Jackie Chan believes that the Chinese people need to be controlled! He's beffudled about democracy. He doesn't know about freedom.
Speaking at the Boao Forum in southern China, Chan said this: "I'm not sure if it is good to have freedom or not. I'm really confused now. If you are too free, you are like the way Hong Kong is now. It's very chaotic. Taiwan is also chaotic."
And this: "I'm gradually beginning to feel that we Chinese need to be controlled. If we are not being controlled, we'll just do what we want."

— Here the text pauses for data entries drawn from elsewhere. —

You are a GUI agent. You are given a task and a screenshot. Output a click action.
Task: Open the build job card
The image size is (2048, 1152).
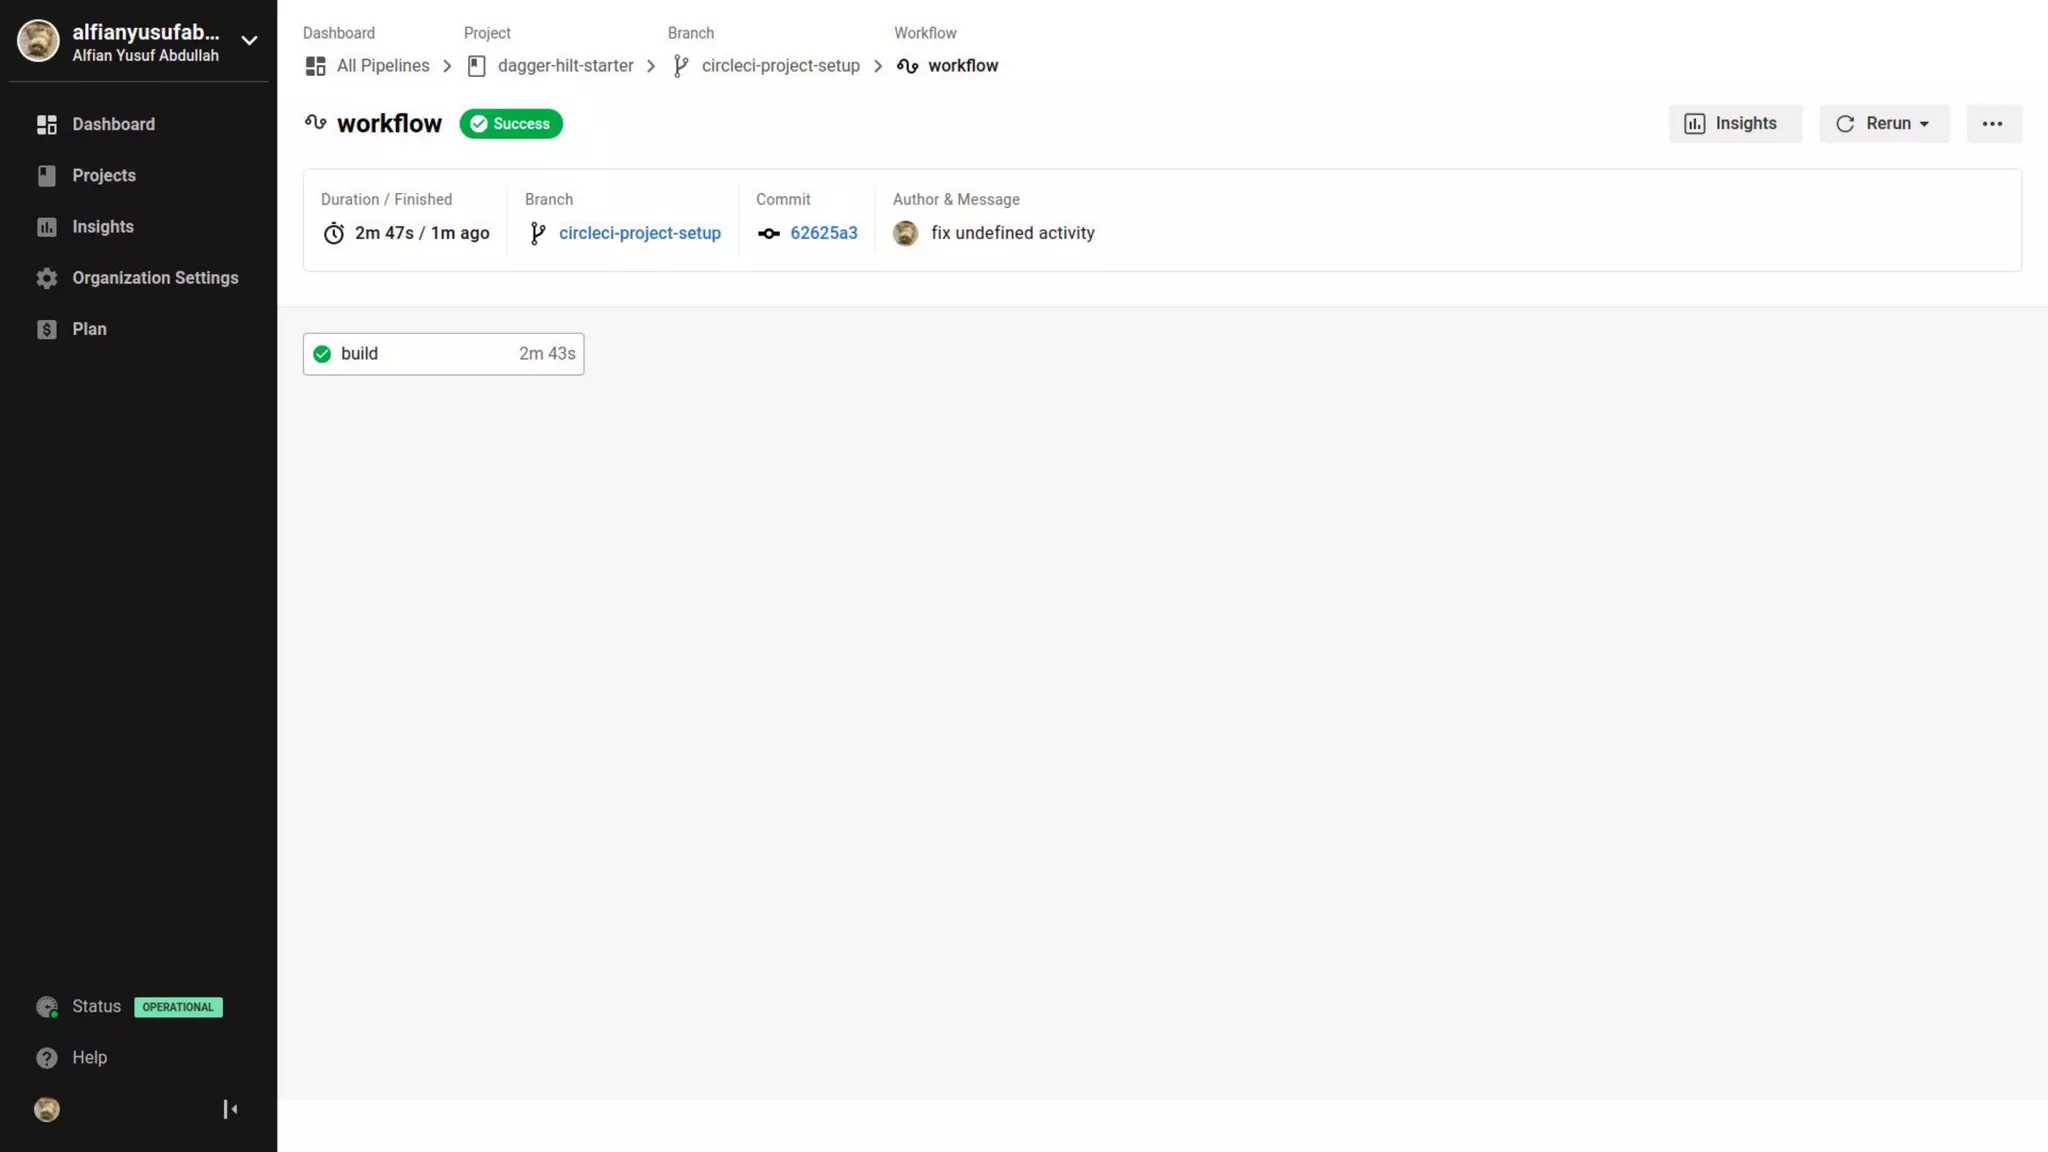443,354
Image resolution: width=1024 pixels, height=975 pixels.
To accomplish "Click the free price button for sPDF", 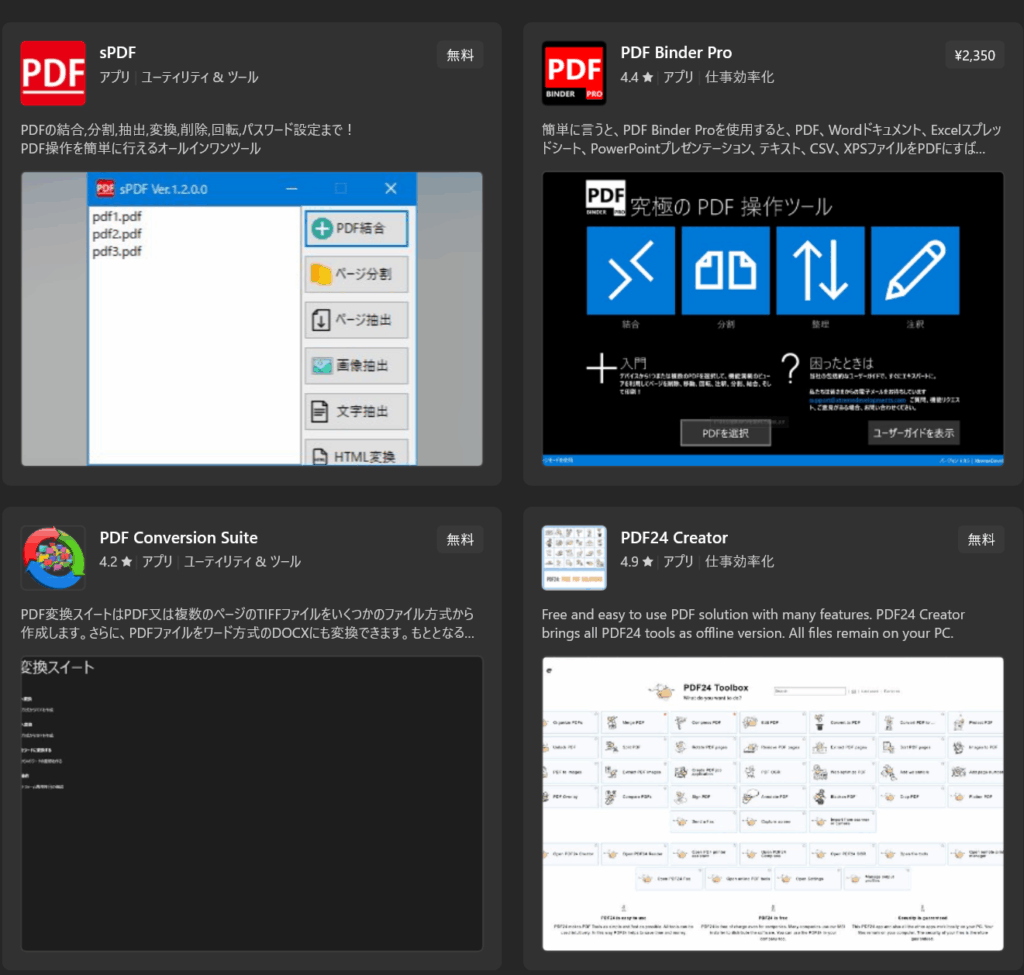I will (460, 55).
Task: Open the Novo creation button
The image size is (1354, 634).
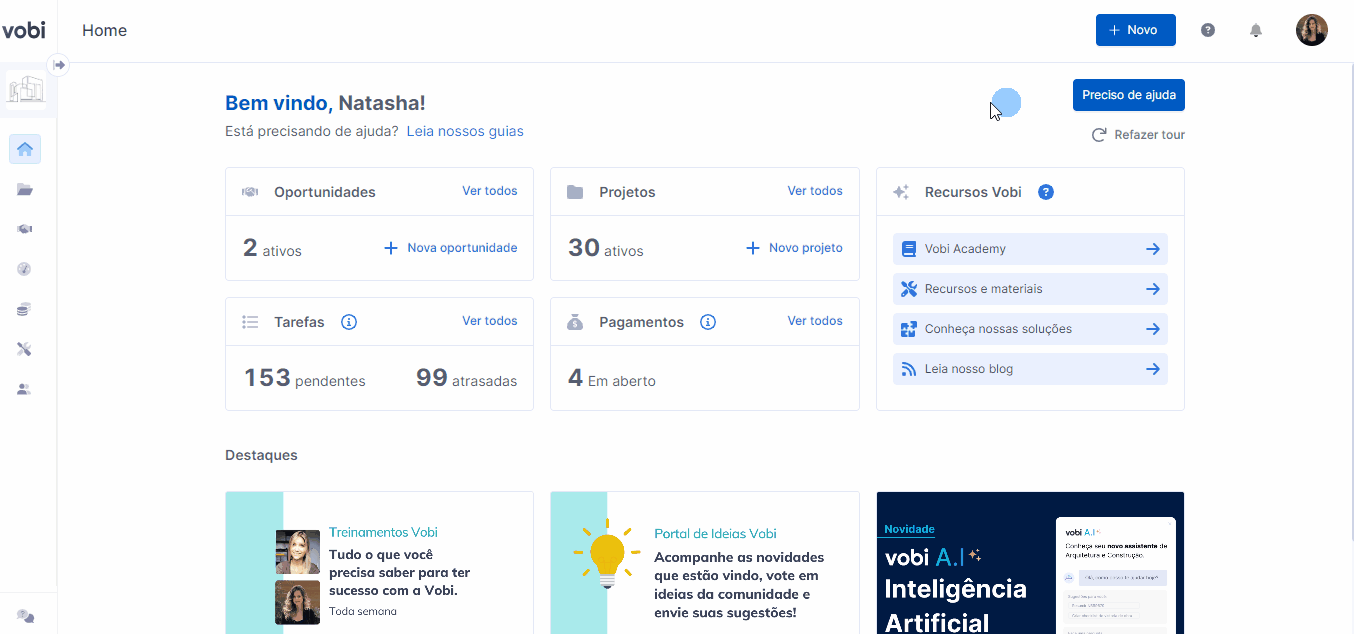Action: pos(1136,30)
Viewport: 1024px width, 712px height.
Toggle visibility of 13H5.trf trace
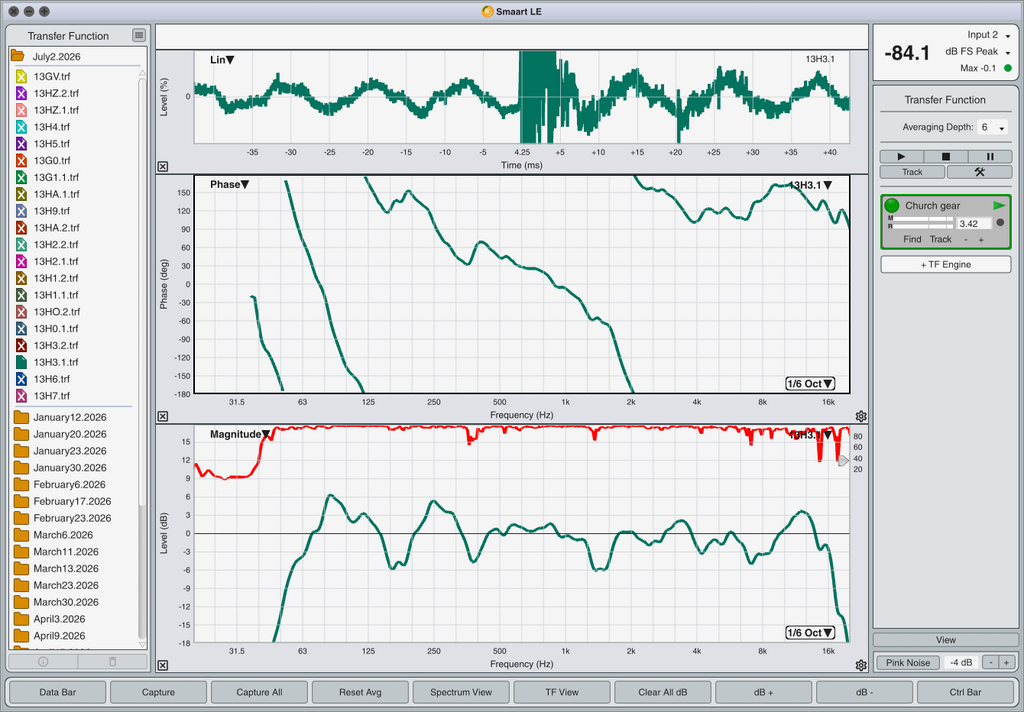21,144
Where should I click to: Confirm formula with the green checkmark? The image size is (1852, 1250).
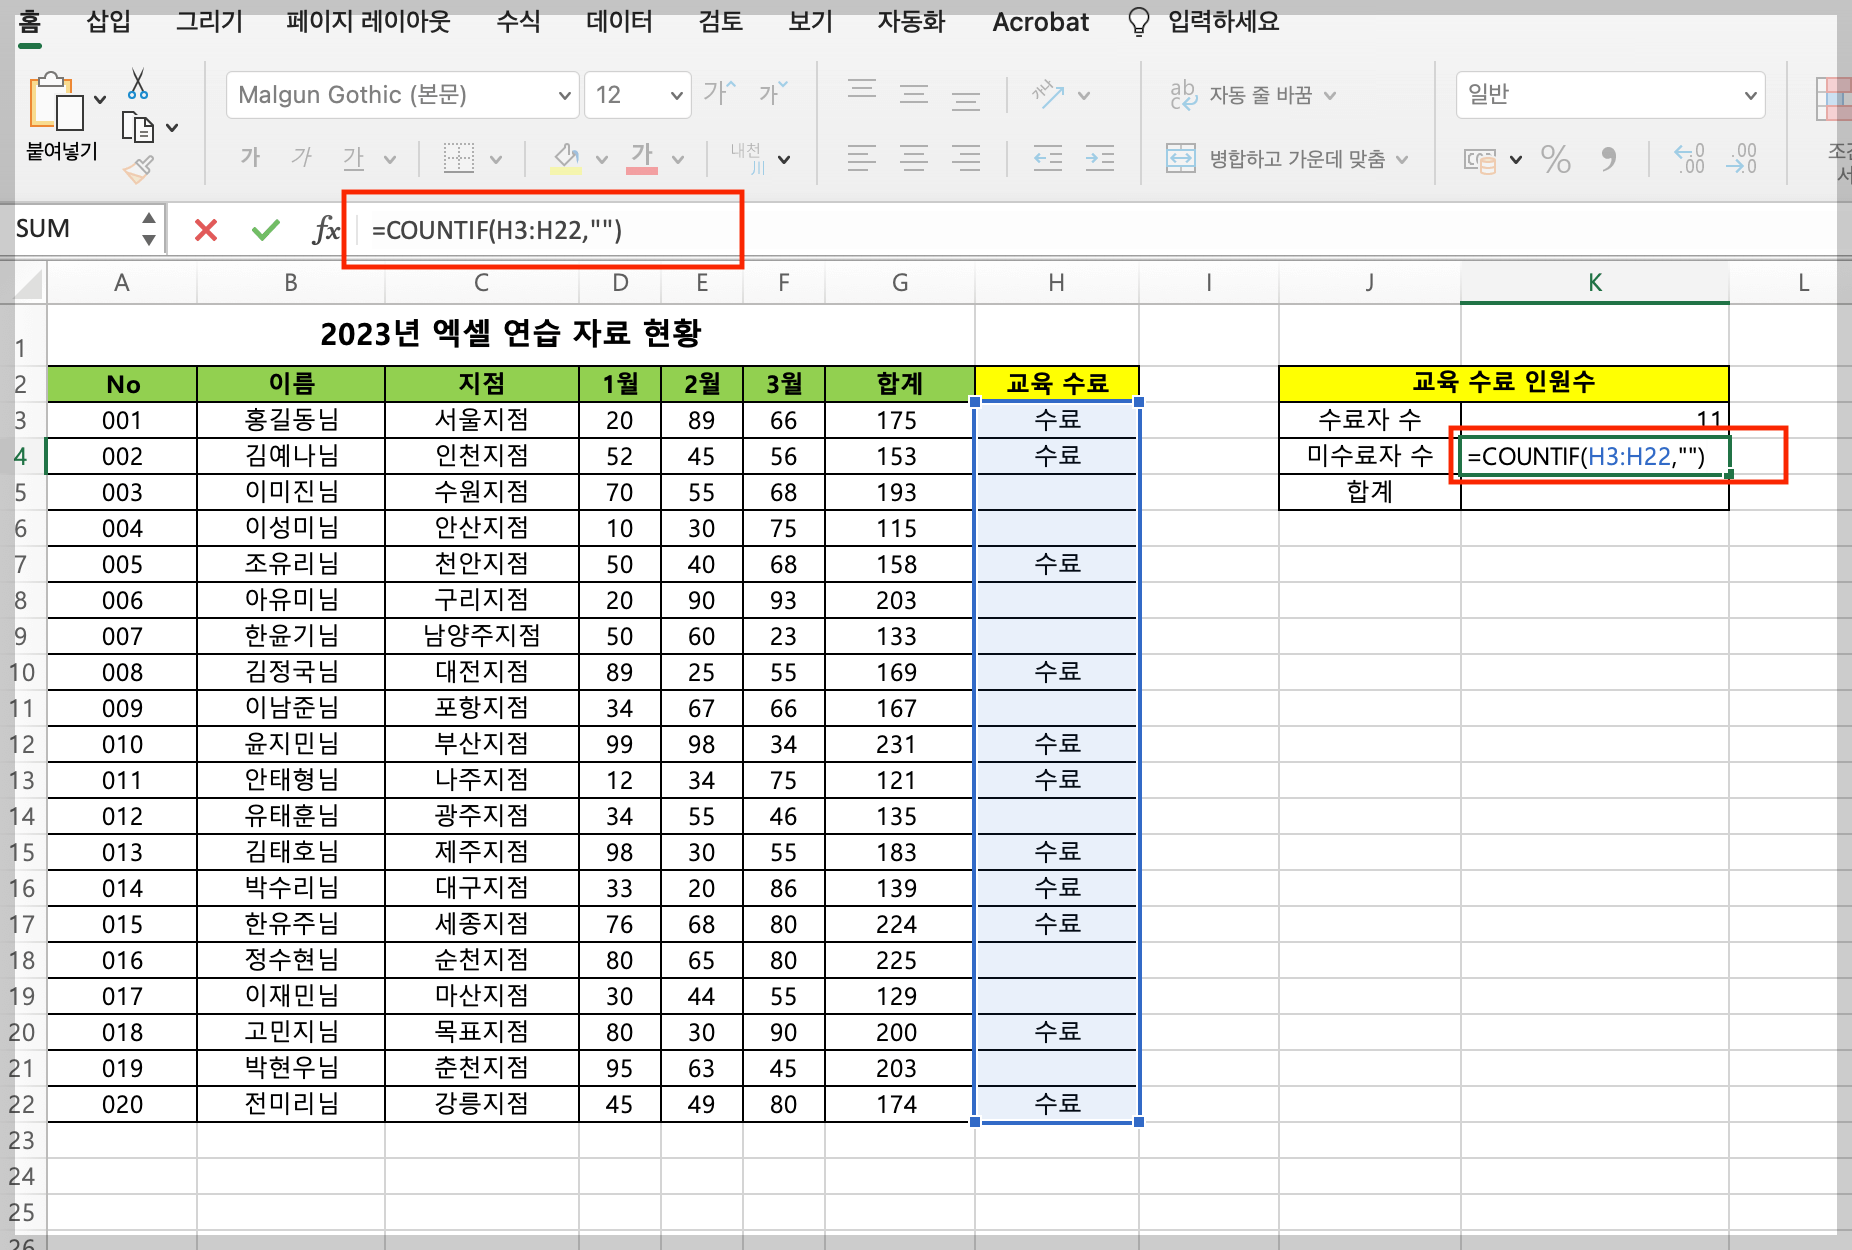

The Chinese audience loved it.
Now. there are a lot of reactions you could have to this. There's the "Jackie Chan is self-hating Chinese" reaction. This erudite post sums that up. There's the cynical take. Chan's latest movie, Shinjuku, is not being distributed in China because it's too violent so maybe he's kowtowing to China's censors. (His next project is a comedy, directed by a mainlander.)
My reaction, however, is this: Chan is just saying what a lot of other rich Chinese feel. In the 20 years since Tiananmen, Chinese society has changed enormously. One of the most astounding ways has been in the return of a class society and in the disdain with which China's rich view China's poor. When Chan was saying Chinese need to be "controlled," to be sure, he was speaking about the poor. He didn't have to say it, But that's what the audience at Boao heard and that's why they cheered him on. Anyone who has conversations of depth with members of China's elite has heard this argument before. "The quality of the average Chinese is too low," the line goes. (Zhongguoren de suzhi tai di le.) "So of course we can't have full freedom."
Of course, the elite have become increasingly free. But they also increasingly rely on the instruments of state to maintain those freedoms and to maintain their advantages over China's hoi polloi. Chan is happy, no doubt, that Communism is dead, but he likes the fact that the Communist Party is safeguarding the interests of the well-heeled.